Sheetz to seek conditional liquor license
Sheetz will be back before Whitehall Township Board of Commissioners Aug. 12 in its quest for a liquor license at its Whitehall location.
However, this time, the gas station and convenience store at 5001 MacArthur Road is seeking a conditional license agreement that addresses township concerns.
Sheetz had asked for approval of a liquor license transfer from Homeslate Sports Bar & Grille in Slatington at the township’s April board meeting. The request was turned down when commissioners voted 5-1 to deny the resolution.
At a public hearing during that meeting, residents from a 55-and-up residential community located behind Sheetz crowded the meeting room to oppose the transfer request.
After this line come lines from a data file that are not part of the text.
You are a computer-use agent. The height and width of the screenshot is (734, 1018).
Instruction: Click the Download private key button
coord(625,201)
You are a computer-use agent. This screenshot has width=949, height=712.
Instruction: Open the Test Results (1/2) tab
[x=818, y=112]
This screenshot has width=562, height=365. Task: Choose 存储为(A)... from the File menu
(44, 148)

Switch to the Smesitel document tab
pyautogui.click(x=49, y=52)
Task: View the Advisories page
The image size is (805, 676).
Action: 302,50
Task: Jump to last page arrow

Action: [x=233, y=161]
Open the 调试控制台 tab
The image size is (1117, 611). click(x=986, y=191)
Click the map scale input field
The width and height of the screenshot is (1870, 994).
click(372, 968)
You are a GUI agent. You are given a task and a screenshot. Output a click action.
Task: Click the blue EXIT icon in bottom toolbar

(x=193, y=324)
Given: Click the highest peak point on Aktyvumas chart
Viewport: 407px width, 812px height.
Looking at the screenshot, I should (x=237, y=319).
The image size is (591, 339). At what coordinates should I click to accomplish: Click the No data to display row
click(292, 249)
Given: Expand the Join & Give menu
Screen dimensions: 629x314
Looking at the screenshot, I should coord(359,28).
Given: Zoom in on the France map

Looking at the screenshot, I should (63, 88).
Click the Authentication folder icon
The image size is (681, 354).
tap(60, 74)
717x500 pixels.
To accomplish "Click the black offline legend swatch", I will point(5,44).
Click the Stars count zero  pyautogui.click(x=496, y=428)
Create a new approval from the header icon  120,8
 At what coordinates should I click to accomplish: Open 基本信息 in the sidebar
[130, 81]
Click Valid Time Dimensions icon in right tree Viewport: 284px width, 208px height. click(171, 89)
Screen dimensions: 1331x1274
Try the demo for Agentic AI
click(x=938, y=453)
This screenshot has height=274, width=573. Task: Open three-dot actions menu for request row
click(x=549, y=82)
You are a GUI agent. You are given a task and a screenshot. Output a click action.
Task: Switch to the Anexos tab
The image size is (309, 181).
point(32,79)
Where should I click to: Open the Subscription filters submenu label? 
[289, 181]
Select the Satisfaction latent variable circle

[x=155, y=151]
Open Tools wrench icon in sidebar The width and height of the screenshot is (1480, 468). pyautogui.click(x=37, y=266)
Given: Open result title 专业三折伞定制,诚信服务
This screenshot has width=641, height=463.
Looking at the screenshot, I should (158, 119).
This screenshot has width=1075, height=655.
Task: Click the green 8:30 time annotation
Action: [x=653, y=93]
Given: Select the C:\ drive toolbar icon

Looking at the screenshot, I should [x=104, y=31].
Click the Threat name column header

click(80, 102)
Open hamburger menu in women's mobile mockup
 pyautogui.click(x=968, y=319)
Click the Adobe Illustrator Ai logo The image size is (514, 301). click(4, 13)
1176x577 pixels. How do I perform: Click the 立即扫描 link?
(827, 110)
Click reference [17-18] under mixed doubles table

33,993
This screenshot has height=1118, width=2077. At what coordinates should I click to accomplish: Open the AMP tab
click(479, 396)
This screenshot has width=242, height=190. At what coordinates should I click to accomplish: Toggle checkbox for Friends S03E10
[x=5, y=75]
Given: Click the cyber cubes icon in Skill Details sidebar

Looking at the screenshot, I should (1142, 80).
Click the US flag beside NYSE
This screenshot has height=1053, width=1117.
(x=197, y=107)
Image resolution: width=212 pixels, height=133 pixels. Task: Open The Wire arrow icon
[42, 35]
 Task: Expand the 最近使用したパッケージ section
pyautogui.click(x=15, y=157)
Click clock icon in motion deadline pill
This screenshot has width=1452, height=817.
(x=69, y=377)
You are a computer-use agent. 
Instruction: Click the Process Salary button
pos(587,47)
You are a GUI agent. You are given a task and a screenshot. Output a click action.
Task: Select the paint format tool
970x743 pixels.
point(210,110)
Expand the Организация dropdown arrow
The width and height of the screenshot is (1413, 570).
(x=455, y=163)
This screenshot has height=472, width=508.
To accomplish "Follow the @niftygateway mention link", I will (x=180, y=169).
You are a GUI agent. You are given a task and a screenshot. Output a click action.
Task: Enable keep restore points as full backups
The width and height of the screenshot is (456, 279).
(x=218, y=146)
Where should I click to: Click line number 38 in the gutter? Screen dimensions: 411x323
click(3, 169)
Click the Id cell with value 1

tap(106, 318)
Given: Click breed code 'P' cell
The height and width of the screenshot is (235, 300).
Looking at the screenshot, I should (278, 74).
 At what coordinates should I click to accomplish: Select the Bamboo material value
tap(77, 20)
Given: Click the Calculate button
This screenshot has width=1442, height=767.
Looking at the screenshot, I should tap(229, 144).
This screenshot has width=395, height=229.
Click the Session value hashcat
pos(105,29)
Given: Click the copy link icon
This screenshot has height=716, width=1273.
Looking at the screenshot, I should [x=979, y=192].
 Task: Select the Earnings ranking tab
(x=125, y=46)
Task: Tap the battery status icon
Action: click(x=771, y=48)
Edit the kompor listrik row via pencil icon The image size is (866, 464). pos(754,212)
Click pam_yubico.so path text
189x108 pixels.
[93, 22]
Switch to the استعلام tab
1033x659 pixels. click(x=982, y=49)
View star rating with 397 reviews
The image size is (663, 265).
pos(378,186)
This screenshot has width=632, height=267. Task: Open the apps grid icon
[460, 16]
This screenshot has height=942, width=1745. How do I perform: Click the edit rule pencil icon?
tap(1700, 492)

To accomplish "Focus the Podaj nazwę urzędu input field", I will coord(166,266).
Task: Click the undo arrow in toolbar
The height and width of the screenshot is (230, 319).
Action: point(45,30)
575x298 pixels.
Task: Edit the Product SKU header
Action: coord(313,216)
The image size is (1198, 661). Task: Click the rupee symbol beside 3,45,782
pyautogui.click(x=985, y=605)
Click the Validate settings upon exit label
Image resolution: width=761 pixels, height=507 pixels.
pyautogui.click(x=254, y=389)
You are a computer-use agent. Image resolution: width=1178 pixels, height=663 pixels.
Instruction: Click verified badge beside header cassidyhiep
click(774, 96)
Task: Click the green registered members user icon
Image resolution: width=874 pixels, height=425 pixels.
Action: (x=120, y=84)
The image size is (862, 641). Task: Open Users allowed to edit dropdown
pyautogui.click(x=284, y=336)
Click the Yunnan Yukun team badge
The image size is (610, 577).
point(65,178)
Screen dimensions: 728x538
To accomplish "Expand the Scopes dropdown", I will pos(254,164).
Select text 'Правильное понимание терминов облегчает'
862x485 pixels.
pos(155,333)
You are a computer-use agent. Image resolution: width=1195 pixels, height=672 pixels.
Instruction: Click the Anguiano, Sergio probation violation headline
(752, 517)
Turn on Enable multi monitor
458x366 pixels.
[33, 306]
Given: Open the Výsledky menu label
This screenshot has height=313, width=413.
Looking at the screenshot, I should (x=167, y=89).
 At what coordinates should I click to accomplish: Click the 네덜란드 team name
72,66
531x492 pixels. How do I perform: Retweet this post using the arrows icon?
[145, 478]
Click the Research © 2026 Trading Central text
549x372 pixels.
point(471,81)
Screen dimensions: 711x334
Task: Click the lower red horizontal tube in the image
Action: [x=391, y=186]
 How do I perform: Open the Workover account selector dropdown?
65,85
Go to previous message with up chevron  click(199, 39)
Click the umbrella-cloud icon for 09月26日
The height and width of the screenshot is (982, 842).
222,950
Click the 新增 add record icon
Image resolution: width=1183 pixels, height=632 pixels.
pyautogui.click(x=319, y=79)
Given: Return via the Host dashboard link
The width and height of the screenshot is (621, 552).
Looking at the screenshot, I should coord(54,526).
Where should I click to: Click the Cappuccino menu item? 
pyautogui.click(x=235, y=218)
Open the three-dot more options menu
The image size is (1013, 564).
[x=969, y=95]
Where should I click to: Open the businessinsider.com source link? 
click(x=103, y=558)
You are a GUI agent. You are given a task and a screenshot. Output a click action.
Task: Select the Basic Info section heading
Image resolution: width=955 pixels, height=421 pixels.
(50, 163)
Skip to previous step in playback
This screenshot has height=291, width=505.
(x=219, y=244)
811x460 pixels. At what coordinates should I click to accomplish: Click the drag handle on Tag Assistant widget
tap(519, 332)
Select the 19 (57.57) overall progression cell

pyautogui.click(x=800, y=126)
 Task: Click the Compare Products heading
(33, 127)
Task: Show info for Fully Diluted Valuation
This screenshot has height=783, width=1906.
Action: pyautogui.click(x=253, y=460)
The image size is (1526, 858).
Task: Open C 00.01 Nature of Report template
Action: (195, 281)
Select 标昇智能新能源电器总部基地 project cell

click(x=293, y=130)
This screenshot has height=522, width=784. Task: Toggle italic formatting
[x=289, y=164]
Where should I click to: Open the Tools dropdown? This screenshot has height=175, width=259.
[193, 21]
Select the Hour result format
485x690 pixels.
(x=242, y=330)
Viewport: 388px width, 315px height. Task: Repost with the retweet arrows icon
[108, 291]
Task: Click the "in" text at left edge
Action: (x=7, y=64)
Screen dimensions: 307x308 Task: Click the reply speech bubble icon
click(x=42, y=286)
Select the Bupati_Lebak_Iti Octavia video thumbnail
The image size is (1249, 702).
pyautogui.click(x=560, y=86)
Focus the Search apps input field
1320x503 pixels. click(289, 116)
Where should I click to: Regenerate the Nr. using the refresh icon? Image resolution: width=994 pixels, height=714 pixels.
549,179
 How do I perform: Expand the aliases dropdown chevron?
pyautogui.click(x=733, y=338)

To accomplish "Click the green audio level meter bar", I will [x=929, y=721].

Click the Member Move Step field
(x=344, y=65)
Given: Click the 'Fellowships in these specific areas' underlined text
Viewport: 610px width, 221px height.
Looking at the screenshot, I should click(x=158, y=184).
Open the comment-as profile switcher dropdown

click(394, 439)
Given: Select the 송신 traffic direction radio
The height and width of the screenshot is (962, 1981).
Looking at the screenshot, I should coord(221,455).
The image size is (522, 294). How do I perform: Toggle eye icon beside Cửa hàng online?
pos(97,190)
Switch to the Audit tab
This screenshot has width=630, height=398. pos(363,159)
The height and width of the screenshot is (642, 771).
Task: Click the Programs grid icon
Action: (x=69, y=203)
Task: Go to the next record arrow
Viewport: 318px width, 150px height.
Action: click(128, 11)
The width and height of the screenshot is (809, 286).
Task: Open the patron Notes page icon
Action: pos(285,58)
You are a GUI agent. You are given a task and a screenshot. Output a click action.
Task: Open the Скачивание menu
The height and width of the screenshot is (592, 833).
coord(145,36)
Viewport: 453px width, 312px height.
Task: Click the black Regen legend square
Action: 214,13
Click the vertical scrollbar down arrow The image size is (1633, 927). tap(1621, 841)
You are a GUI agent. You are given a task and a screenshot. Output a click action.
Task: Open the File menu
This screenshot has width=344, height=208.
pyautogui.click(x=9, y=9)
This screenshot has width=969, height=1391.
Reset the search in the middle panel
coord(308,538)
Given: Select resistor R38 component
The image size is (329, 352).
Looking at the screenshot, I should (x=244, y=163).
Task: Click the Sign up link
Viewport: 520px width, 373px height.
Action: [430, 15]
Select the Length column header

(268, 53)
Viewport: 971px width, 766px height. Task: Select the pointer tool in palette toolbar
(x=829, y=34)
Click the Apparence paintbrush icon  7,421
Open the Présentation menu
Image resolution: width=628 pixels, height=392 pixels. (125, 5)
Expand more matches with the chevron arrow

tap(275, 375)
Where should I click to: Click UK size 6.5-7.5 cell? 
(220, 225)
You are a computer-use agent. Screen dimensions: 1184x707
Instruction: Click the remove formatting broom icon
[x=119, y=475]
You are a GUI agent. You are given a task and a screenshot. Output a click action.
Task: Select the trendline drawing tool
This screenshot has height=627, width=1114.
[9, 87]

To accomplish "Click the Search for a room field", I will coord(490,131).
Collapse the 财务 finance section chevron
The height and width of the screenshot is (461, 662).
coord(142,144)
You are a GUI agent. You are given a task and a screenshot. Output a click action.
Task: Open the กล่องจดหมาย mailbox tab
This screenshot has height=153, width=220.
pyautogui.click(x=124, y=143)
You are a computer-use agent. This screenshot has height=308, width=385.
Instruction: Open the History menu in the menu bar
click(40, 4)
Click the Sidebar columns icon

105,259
Sheetz appealed the township’s decision in Lehigh County court and now is proposing the conditional license agreement, which addresses concerns based on feedback from the board and community, said township attorney Sarah Murray at the board workshop meeting Aug. 5.
The agreement would require Sheetz to install signs that limit parking to 15 minutes to discourage loitering, as well as require security cameras and securing trash.
“It will give the township extra teeth to patrol the area,” Murray said.
The board was able to vote on the liquor license because it would be transferred from outside the township. A liquor license that is transferred from within the municipality does not require approval from the board.
The plan for the local Sheetz would include adding seating for up to 30 patrons near the entrance, expanding the store slightly. Beer would be available for take out in six- and 12-packs. Wine also would be available. Patrons would be limited to 12 beers and four bottles of wine. Although Sheetz is open 24 hours, alcohol would only be available from 7 a.m. to 1:45 a.m. Mondays through Saturdays and 9 a.m. to 1:45 a.m. Sundays.
In other business, commissioners received a petition and heard from several residents who are asking the township to install a speed hump on Water Street to slow traffic.
Resident Steve Brosky said cars speed down Water Street, using it as a shortcut.
Residents said the street is narrow and has no sidewalks, and cars go so fast it makes their houses shake.
“The street is 17 feet wide in front of my house,” resident Tony Jezick said. “There’s barely enough room for two cars to pass. It’s dangerous, and someone’s going to get killed someday.”
Resident Patrick Kuhns said his car was hit by another car as he tried to back out of his driveway, and it’s hard for him to even walk his dog.
“I’m up against the driveways trying not to get run over,” he said. “It’s insane.”
Frank Clark, township engineer, said a traffic study would be required before any traffic-calming measures could be taken.
Clark suggested a speed table might be best for the street.
“They are most effective but innocuous,” he said.
Speed tables are similar to speed humps except they are longer and flat-topped and provide a gentler transition than the speed hump.
Board President Dennis Hower said he would talk to Police Chief Michael Marks and ask him to have an officer patrol the area in the meantime.